- _Records for the exercise_:
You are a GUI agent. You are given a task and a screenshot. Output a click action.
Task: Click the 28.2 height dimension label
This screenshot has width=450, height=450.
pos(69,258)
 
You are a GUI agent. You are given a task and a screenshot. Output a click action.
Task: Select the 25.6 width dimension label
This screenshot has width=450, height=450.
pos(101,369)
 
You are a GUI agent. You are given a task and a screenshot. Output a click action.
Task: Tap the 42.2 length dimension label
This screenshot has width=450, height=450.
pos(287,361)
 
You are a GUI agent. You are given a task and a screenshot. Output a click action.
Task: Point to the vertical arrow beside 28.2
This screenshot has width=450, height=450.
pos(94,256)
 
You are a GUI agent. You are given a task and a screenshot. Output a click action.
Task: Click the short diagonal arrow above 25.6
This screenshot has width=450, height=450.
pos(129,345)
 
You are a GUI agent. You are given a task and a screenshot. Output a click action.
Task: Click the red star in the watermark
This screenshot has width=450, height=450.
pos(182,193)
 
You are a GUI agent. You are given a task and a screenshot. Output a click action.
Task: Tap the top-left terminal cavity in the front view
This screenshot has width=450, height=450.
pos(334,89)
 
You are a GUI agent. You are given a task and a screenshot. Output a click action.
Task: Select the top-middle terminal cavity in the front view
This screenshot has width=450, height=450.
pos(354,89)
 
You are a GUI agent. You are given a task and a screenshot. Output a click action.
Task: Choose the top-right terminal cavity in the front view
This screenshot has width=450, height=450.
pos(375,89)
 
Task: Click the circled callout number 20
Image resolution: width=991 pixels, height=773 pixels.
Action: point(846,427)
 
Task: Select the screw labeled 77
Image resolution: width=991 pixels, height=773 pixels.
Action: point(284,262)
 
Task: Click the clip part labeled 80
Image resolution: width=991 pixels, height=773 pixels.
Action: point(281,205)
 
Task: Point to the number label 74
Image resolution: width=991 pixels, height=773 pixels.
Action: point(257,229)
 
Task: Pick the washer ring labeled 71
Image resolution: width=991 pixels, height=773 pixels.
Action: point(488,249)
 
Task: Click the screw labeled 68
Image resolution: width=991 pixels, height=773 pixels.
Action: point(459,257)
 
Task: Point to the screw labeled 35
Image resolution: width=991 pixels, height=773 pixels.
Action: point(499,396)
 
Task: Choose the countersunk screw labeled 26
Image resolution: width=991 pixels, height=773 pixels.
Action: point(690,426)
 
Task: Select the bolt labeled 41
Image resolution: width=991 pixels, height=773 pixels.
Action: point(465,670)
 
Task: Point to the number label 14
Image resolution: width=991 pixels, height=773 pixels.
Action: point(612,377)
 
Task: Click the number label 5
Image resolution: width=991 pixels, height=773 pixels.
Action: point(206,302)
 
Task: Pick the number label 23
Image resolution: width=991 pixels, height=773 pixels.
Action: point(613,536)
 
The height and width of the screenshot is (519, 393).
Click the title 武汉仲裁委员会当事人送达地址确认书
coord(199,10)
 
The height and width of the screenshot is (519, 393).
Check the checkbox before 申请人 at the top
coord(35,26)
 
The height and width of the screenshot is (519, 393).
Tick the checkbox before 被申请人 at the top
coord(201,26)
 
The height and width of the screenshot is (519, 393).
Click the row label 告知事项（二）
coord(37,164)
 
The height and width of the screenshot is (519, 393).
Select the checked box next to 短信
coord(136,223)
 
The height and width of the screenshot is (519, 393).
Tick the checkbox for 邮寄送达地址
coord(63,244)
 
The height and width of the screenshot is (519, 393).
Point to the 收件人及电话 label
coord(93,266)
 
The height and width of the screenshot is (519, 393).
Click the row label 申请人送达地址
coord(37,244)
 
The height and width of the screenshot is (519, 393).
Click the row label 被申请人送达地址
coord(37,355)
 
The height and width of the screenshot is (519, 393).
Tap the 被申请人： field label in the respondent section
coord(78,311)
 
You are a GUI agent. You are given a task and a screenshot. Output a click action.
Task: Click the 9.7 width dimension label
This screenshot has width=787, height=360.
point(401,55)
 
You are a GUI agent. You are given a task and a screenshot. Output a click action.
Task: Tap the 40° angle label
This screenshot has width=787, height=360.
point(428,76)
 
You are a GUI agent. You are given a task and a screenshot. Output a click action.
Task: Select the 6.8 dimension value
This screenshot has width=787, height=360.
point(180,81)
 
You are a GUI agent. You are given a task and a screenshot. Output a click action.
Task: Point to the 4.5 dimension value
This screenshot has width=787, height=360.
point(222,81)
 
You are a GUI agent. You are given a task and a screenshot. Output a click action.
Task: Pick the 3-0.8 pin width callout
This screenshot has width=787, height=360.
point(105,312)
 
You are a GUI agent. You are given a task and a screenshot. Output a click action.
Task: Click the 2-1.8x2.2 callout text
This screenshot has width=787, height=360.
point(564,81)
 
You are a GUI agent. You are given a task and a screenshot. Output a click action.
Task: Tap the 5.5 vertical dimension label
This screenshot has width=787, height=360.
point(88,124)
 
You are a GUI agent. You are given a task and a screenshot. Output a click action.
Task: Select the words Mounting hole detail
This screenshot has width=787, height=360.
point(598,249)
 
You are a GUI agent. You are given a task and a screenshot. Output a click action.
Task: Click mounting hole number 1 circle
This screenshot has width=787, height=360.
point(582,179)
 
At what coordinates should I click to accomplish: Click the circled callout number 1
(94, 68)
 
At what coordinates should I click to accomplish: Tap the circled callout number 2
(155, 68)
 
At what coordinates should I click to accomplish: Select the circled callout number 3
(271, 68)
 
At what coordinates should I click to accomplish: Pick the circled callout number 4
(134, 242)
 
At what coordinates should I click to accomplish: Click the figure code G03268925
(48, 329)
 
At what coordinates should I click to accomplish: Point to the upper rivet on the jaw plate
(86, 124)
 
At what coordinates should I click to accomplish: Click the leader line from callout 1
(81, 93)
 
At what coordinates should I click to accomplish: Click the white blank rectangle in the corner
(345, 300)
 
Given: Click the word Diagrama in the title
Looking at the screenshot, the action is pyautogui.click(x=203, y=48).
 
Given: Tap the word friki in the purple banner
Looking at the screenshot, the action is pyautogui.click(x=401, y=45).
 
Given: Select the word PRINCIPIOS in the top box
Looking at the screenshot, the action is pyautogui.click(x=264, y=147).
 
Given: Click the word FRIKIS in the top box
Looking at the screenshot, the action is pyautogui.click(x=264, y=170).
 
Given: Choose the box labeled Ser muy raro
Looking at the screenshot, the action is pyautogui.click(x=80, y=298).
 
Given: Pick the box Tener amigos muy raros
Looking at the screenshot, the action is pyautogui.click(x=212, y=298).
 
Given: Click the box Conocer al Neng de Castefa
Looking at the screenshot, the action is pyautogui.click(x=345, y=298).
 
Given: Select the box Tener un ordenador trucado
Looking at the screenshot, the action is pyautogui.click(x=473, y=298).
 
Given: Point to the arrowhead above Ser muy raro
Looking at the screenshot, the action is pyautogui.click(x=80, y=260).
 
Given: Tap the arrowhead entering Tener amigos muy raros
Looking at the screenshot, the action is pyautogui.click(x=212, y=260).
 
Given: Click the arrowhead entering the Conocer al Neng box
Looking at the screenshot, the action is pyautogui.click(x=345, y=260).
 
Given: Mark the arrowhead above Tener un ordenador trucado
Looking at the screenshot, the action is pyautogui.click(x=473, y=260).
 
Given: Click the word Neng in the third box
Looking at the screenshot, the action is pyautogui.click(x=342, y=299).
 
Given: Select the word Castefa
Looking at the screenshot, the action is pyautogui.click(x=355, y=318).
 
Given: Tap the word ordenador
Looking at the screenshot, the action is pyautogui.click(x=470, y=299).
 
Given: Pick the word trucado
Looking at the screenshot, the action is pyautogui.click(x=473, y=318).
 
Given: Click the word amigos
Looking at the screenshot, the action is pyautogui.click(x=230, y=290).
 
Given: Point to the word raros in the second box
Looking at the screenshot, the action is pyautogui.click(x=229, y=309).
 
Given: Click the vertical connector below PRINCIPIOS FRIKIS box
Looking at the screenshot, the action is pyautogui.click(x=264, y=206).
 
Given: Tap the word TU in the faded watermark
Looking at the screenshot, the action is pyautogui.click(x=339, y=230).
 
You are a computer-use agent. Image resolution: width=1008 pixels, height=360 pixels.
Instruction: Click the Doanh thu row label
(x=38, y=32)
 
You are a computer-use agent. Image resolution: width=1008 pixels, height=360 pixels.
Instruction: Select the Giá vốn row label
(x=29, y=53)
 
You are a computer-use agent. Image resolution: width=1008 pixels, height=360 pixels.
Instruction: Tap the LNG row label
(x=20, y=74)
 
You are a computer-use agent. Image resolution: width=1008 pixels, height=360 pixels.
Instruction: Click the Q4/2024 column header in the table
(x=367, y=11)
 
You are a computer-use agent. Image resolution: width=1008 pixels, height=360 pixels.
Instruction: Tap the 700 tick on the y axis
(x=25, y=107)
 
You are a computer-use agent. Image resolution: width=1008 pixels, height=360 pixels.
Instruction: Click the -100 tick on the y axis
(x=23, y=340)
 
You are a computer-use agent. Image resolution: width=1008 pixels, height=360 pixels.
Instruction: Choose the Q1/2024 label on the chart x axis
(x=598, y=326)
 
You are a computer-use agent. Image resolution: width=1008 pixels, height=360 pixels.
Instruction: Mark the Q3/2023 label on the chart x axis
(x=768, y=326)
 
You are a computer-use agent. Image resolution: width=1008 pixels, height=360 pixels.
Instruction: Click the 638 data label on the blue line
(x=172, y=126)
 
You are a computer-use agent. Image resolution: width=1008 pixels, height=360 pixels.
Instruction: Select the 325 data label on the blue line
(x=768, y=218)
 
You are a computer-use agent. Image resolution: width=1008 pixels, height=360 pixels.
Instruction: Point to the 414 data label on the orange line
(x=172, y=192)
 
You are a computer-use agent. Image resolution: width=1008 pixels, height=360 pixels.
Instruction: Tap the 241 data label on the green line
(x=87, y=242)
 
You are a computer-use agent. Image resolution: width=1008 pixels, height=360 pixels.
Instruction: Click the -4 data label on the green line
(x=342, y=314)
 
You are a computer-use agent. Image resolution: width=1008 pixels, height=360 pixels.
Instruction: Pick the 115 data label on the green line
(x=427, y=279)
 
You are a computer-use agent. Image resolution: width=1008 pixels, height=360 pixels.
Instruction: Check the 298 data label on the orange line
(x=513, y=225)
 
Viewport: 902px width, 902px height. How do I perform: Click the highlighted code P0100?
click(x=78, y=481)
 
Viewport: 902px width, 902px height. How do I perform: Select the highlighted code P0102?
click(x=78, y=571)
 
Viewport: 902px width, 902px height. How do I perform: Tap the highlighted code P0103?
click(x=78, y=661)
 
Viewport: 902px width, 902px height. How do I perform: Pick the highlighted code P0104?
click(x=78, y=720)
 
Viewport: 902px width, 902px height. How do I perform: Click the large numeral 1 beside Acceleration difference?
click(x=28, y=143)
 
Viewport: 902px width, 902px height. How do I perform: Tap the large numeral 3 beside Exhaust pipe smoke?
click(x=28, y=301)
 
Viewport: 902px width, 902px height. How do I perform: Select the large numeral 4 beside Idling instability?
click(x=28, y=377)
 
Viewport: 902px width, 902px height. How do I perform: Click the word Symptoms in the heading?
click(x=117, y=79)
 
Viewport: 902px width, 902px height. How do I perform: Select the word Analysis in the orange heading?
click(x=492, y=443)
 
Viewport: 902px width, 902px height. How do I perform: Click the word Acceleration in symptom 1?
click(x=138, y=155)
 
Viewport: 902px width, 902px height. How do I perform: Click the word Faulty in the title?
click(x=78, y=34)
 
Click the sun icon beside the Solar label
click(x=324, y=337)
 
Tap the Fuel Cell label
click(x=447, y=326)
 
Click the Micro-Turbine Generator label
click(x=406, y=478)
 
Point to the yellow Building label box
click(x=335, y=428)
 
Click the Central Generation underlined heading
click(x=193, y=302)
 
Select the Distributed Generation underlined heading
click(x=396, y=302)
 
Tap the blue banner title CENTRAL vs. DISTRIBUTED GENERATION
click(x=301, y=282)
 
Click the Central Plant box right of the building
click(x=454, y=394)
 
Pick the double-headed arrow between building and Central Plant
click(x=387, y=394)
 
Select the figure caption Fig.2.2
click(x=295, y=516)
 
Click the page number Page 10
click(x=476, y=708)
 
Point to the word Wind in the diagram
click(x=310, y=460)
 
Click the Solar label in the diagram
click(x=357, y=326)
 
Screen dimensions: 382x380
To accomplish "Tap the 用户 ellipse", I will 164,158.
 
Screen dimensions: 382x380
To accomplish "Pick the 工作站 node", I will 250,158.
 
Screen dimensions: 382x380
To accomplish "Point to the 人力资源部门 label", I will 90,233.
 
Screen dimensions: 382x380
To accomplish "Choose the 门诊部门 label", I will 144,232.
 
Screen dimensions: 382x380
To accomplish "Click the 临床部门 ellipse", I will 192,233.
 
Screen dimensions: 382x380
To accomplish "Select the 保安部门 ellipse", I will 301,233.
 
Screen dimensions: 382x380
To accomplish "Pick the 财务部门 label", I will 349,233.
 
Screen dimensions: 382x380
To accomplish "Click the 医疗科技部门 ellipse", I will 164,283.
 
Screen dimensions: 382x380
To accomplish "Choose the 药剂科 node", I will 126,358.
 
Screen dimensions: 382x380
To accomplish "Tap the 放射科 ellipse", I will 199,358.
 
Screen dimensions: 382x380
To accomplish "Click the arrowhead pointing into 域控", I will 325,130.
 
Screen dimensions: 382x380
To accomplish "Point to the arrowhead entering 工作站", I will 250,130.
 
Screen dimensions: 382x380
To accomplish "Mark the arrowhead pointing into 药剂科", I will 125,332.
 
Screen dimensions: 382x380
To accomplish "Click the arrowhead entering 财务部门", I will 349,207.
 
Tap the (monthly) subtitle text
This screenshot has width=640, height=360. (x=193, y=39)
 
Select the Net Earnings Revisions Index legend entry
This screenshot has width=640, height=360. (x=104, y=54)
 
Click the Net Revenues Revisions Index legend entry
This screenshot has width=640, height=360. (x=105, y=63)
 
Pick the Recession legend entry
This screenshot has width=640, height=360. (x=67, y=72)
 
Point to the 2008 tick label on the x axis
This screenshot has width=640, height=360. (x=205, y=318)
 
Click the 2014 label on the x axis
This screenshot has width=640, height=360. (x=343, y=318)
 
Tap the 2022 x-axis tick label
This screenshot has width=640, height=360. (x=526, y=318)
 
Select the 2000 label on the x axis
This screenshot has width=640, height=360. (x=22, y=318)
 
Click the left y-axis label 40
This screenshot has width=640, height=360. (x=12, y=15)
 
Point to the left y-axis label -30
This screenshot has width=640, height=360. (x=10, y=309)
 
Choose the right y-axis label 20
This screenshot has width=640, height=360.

- _The request_:
Can you give back only the records starting at the line that has "Task: Choose the countersunk screw labeled 26" and stopping after the line that has "coord(199,10)", with "number label" changed to "numeric label" and nothing else altered?

- _Correct response_:
Task: Choose the countersunk screw labeled 26
Image resolution: width=991 pixels, height=773 pixels.
Action: point(690,426)
 
Task: Select the bolt labeled 41
Image resolution: width=991 pixels, height=773 pixels.
Action: point(465,670)
 
Task: Point to the numeric label 14
Image resolution: width=991 pixels, height=773 pixels.
Action: point(612,377)
 
Task: Click the numeric label 5
Image resolution: width=991 pixels, height=773 pixels.
Action: point(206,302)
 
Task: Pick the numeric label 23
Image resolution: width=991 pixels, height=773 pixels.
Action: point(613,536)
 
The height and width of the screenshot is (519, 393).
Click the title 武汉仲裁委员会当事人送达地址确认书
coord(199,10)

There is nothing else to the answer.